Week 6 (July 1 - July 7)
- Work on the
LISTEN
logic usingPgListener
. - On each
LISTEN
, we will get URLs, which we want to archive, therefore start the work on the rate limiting queue implementation, that enqueues URLs, and makes API call with necessary delay.
Week 7 (July 8 - July 14)
- Continue my work on the rate limited queue, and test locally if it’s working, and look for any optimizations that can be made.
- Work on the retry/fallback logic, if the API response is not OK.
Week 8 (July 15 - July 21)
- Work on analytics and monitoring of the app.
- This will include integrating analytics tools, like sentry for issues tracking, and Prometheus for monitoring.
- Add their crates to the project, and write their configs, and ensure the metrics are being collected alright.
Week 9 (July 22 - July 28)
- This week is kept as a buffer.
- Any notorious issue/shortcoming will be fixed in this week, and will make sure if the app is working correctly.
Week 10 (July 29 - August 4)
- This week will involve deploying the container to the appropriate registry, and automating the process of deploying the container app.
- Write workflows for CI CD.
- Fix any post-deployment bugs.
Week 11/12 (August 5 - August 18)
- Monitor the app in production, and fix production errors.
- Publishing the rust binding crate to crates.io .
- Start working on other IE integration aspects.
Stretch goals (August 19 onwards )
- If we don’t run into unexpected error, my task in hand will be to work on 2 more IA integrations:
- Re-archiving links which can be changed later by artists, like Spotify, iTunes.
- MusicBrainz DB Dumps automation.
Detailed Information About Yourself
My name is Ashutosh Aswal.

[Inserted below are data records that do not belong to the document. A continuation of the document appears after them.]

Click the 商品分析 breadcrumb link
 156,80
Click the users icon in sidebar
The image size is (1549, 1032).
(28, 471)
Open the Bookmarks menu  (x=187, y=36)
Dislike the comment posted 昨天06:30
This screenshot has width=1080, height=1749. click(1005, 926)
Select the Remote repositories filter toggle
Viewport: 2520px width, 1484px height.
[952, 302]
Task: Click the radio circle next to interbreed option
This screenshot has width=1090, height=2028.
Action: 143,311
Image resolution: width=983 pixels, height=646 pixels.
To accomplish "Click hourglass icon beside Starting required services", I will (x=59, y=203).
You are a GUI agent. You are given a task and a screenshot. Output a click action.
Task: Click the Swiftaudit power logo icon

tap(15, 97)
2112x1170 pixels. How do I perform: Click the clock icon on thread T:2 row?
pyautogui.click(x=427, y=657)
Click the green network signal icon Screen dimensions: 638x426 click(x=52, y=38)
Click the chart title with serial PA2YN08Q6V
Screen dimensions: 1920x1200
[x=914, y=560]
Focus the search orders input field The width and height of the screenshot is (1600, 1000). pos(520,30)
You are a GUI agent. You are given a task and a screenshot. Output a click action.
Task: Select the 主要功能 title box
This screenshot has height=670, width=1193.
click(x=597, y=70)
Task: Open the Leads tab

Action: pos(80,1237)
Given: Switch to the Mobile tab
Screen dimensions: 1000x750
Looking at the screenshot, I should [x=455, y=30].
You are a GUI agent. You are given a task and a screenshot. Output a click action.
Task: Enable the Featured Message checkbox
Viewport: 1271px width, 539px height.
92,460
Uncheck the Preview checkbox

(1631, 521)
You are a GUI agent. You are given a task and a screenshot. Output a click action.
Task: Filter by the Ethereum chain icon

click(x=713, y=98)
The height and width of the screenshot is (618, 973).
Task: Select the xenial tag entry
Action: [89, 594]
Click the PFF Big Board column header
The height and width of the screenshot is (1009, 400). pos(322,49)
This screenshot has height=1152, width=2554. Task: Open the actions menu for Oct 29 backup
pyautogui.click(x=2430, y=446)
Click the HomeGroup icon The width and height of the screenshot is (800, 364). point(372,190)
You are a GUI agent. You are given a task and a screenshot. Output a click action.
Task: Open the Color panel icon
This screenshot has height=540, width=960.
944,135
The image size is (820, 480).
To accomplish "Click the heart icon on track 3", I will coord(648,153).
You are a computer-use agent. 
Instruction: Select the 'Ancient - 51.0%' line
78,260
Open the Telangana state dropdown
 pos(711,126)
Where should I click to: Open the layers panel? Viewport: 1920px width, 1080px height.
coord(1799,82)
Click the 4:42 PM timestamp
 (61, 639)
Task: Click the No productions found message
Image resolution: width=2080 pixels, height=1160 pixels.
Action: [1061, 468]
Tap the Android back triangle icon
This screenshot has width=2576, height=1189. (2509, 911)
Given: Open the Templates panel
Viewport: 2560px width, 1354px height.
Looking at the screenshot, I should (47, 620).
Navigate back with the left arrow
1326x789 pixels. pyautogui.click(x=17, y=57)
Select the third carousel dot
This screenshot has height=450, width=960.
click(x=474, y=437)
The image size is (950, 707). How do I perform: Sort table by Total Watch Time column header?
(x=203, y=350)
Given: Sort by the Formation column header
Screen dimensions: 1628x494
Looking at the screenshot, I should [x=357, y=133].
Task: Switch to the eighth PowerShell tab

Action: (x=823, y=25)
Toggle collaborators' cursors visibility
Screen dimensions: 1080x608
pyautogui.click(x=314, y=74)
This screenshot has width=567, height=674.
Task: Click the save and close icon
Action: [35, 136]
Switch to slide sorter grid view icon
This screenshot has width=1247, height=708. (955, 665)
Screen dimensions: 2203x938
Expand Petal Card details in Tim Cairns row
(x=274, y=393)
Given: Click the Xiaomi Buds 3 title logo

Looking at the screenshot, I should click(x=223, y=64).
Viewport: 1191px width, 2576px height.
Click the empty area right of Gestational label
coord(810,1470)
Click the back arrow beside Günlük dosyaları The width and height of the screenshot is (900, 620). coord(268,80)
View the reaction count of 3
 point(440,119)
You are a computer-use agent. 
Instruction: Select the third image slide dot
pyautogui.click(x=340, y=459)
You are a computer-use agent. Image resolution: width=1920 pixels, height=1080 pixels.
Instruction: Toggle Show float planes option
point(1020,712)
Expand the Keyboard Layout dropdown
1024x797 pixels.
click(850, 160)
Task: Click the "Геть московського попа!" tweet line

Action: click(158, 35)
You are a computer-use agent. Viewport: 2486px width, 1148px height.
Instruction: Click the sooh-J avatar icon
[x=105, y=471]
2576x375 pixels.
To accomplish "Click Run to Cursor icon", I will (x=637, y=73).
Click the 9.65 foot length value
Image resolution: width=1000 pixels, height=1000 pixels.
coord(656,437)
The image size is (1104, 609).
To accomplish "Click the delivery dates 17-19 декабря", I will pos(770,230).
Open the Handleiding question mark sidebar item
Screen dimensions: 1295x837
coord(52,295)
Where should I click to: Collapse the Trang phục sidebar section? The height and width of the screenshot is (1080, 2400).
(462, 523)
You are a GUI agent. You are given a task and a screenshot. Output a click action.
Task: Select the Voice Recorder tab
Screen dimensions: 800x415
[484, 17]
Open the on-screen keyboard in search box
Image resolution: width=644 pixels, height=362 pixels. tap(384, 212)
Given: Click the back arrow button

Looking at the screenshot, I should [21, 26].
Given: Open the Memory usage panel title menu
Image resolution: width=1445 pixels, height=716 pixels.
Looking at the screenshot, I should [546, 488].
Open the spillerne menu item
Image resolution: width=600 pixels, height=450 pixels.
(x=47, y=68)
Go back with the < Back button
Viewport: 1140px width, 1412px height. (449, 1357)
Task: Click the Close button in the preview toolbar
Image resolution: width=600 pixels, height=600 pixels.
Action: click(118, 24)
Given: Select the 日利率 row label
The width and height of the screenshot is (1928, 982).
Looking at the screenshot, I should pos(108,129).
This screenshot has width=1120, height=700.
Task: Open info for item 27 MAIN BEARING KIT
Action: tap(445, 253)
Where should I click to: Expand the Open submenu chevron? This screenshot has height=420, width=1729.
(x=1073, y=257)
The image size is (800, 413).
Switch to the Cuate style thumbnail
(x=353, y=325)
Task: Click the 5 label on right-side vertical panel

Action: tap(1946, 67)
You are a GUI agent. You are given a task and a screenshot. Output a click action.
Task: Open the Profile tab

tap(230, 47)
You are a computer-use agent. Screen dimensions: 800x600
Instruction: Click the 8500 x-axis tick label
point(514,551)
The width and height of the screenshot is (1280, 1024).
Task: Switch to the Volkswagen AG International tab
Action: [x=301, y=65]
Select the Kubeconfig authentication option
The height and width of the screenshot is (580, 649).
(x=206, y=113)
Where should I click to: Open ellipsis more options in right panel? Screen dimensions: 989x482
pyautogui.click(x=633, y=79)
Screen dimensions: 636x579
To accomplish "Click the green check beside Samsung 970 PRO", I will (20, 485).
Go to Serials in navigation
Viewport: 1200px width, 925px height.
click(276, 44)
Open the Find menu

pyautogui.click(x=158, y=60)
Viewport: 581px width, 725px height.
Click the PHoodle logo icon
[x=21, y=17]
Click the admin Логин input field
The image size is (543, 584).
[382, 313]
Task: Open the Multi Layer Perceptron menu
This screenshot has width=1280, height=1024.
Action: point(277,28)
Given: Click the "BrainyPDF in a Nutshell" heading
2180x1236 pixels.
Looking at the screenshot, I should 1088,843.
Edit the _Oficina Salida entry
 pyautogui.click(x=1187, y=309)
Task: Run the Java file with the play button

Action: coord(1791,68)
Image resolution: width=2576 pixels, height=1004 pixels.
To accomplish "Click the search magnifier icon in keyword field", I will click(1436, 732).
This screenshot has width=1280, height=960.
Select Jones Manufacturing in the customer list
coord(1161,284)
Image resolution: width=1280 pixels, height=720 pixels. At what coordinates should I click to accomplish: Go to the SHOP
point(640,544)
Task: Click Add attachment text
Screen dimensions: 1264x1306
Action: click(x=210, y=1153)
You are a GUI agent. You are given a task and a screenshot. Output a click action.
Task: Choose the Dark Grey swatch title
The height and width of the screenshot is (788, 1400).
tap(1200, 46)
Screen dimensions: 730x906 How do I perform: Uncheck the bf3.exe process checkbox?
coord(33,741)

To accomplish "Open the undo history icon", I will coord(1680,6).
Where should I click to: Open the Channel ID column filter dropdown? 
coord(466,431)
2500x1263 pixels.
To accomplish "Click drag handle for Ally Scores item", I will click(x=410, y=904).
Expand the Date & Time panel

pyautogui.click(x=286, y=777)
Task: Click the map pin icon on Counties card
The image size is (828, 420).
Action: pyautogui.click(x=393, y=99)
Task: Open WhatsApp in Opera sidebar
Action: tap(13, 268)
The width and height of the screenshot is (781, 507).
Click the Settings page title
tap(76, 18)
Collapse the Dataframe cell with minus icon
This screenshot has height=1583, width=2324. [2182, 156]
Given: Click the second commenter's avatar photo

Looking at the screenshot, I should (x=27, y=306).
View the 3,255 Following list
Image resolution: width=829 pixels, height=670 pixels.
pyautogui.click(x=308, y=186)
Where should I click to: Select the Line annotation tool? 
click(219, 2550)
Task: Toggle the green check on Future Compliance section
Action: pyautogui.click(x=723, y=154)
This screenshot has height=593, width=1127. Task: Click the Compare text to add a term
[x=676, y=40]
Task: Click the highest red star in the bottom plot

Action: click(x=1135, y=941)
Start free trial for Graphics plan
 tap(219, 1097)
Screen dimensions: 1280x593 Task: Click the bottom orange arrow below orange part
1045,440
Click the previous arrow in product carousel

I am a senior pursuing Bachelors in CSE from Punjab Engineering College, Chandigarh, India. Having contributed to android projects before in MetaBrainz, now I want to explore new domains of tech and gain hands-on experience.
Tell us about the computer(s) you have available for working on your SoC project!
I have my HP Pavilion ec0101ax running Arch Linux, with Ryzen 5 3550H and 24 gigs of RAM.
When did you first start programming?
I began my programming journey with C++ in 11th grade.
What type of music do you listen to? (Please list a series of MBIDs as examples.)
I mostly listen to Indie music artists like The Local Train, Nikhil D’Souza, Anuj Jain etc.
What aspects of the project you’re applying for interest you the most?
I like exploring new tools and languages in my free time. In recent times, I started exploring rust, and wanted to build some stuff with it. Other than that, I like how this particular project is introducing different software engineering concepts which I have only read about, and would get a change to implement them.
Have you ever used MusicBrainz to tag your files?
Yes, I have.
Have you contributed to other Open Source projects? If so, which projects and can we see some of your code?
I have earlier contributed to the Metabrainz android projects, musicbrainz-android, and listenbrainz-android.
Here are my contributions to musicbrainz-android and listenbrainz-android.
What sorts of programming projects have you done on your own time?
I have prior experience in android development, and in my free time, I love to explore different tech stacks and frameworks.
- i-remember: A CLI tool in rust to save shell commands, batch them, and reuse them. (WIP)
- codes-practice : A React app to show my code solutions to various algorithmic problems, and competitive programming problems.
- Apart from them, I have many undeployed, half-baked, good-for-nothing projects I cook in free time, that you can see on my GitHub or Portfolio.
How much time do you have available, and how would you plan to use it?
I will be working ~30 hours per week on the project.